> [WORK TO BE COMPLETED]
Please return the material word for word, beginning at the line that has "Task: Click help icon beside 共要生成词组数" and stopping after the line that has "Task: Open the Send and Receive UDP dropdown". Leave the pictures out of your answer.

◆ ◆ ◆ ◆ ◆ ◆ ◆

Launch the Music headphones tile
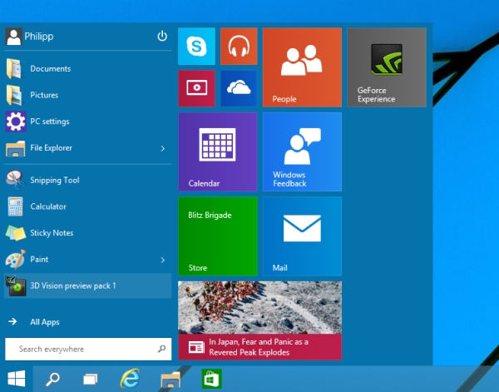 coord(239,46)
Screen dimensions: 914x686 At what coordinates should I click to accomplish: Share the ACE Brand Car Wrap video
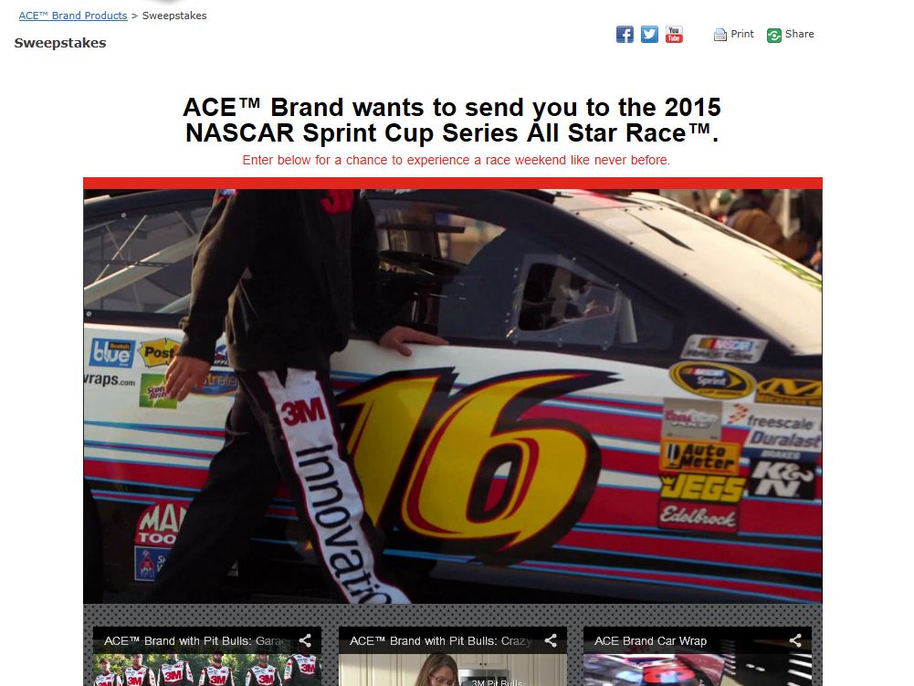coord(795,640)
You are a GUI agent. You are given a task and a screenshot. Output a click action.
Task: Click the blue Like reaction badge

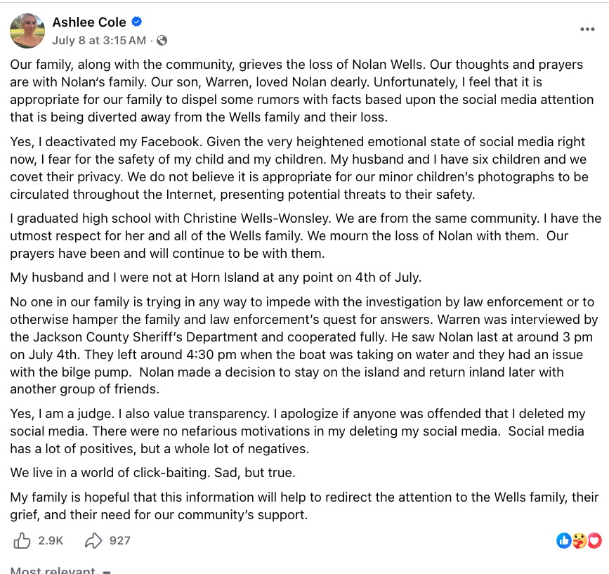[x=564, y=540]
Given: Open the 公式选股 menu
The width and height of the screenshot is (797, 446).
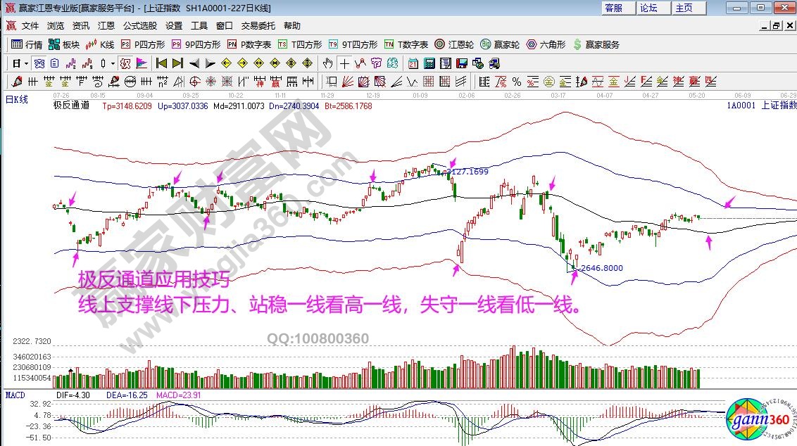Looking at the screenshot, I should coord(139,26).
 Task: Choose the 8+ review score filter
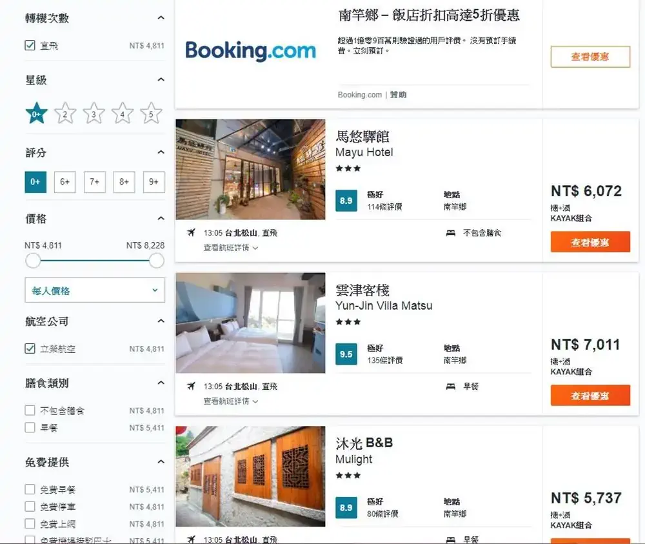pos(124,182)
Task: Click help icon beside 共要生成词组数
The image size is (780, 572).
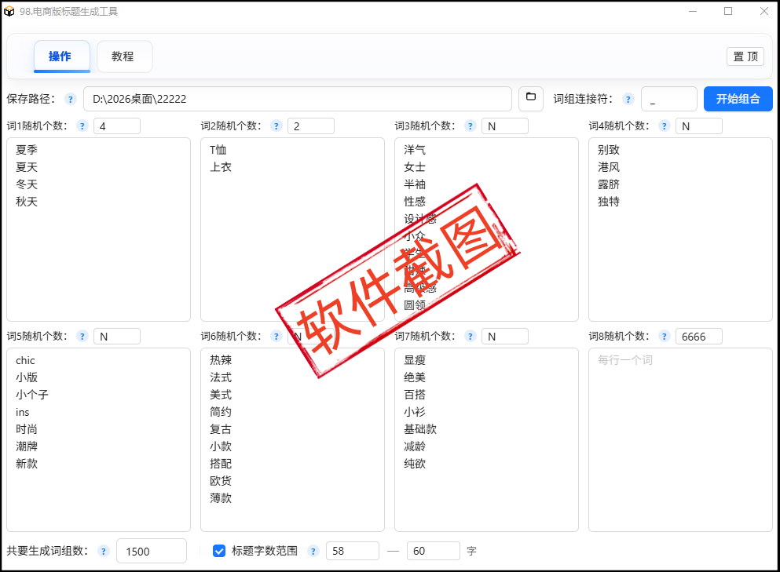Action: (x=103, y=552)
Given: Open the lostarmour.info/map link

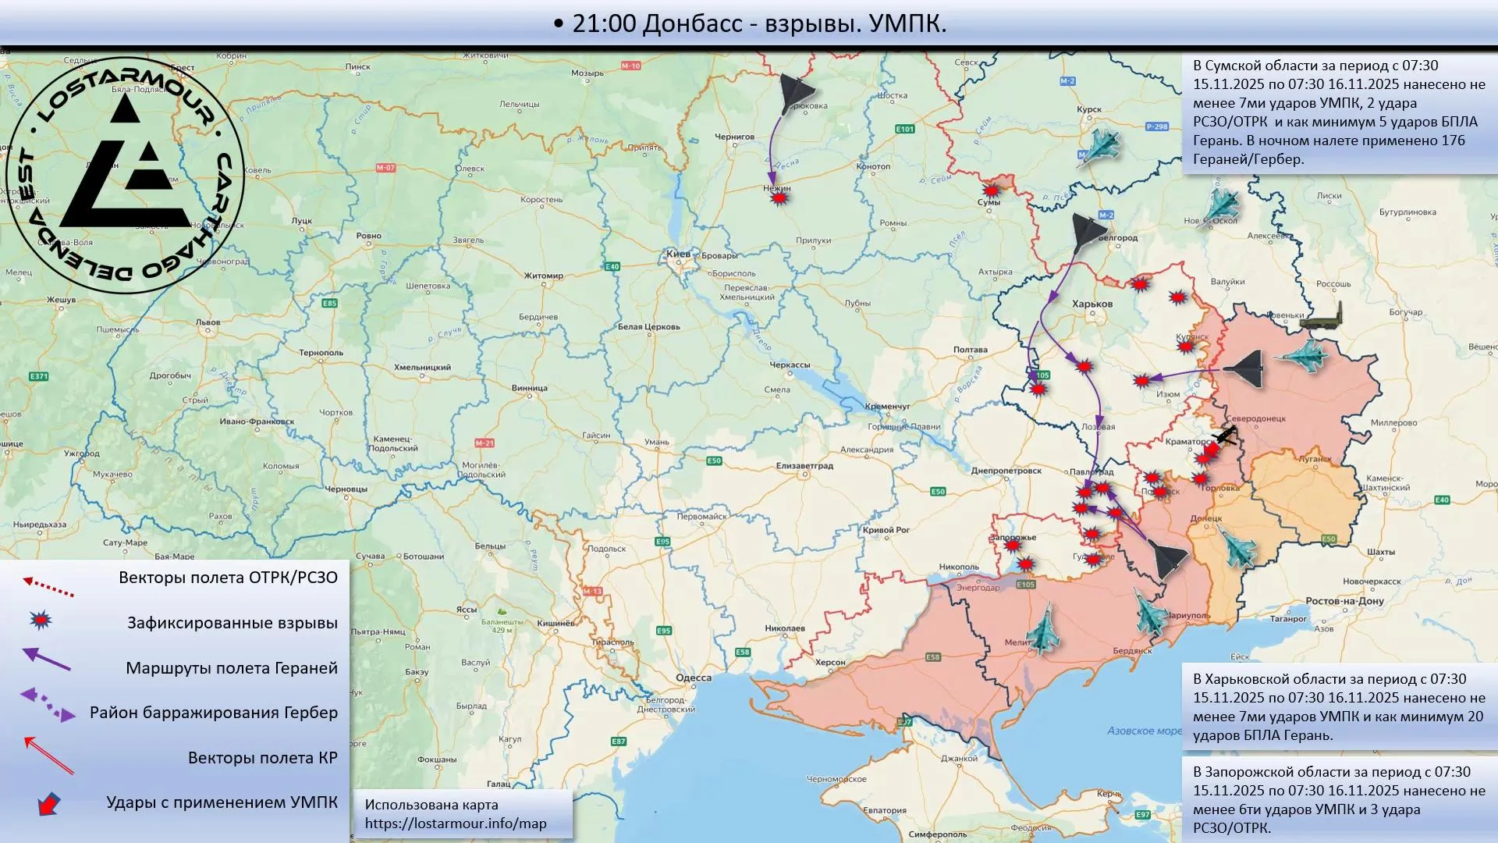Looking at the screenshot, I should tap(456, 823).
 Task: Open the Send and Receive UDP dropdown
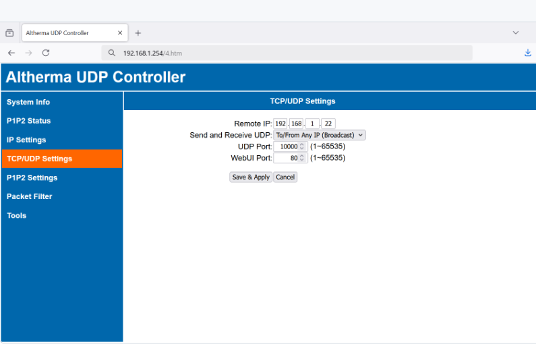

◆ ◆ ◆ ◆ ◆ ◆ ◆

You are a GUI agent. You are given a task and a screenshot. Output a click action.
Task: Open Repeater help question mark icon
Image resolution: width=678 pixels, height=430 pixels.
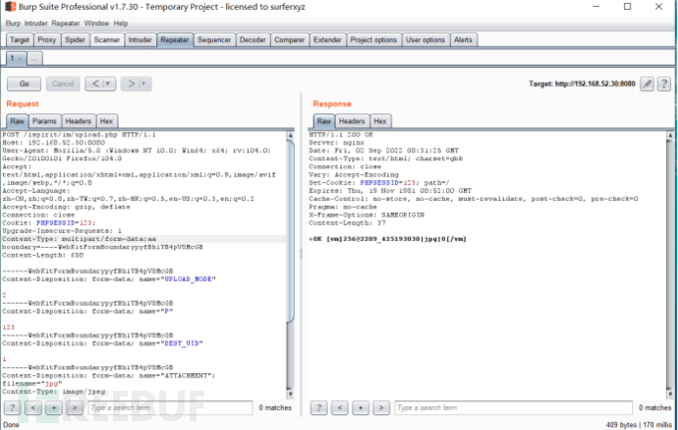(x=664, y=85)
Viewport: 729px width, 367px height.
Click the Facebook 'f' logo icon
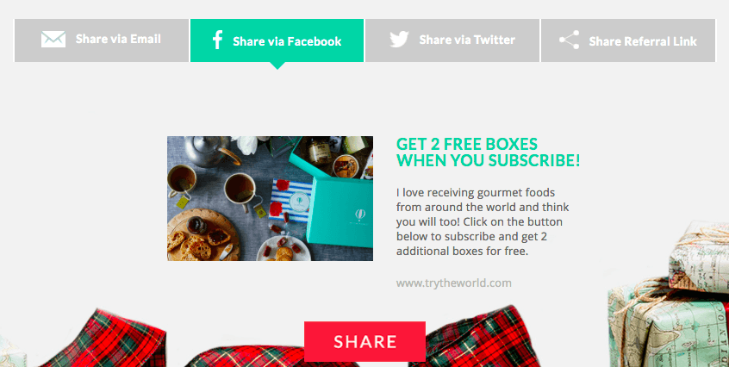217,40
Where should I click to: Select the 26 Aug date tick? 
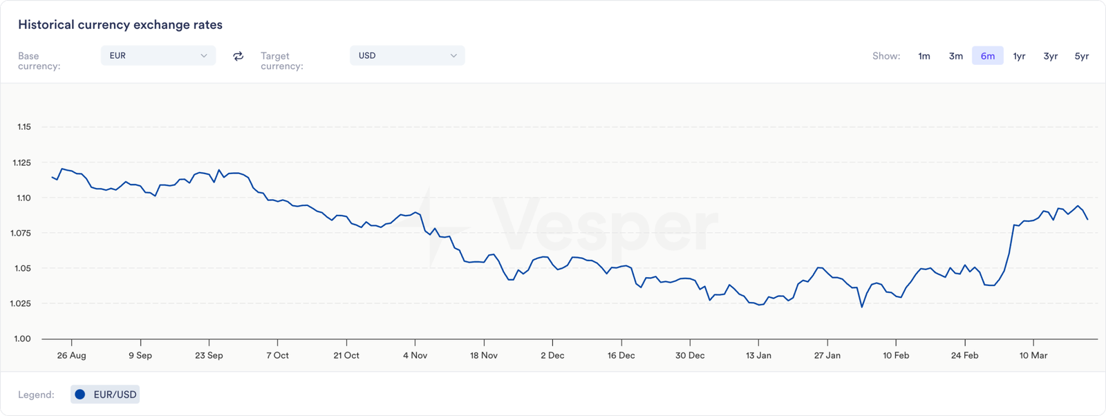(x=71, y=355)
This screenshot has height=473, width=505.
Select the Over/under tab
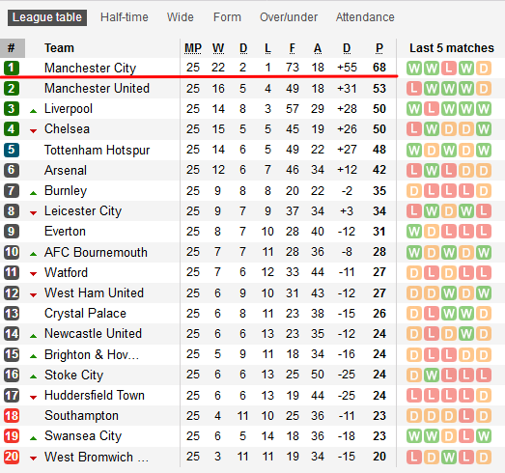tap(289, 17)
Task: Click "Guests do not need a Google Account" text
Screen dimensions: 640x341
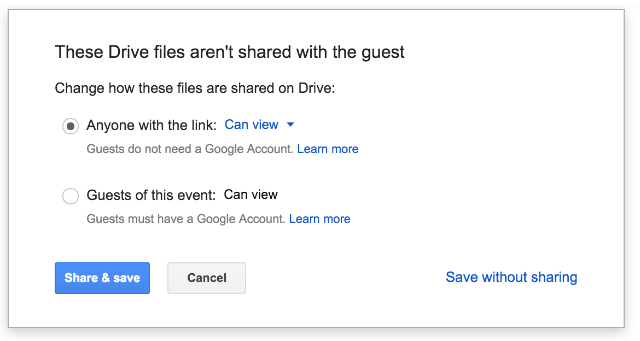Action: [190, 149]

◆ ◆ ◆ ◆ ◆ ◆ ◆

> [OUTPUT FOR THIS TASK]
Task: Click help icon beside 共要生成词组数
The image size is (780, 572).
Action: (x=103, y=552)
Given: Open the lostarmour.info/map link

Looking at the screenshot, I should tap(456, 823).
 Task: Open the Send and Receive UDP dropdown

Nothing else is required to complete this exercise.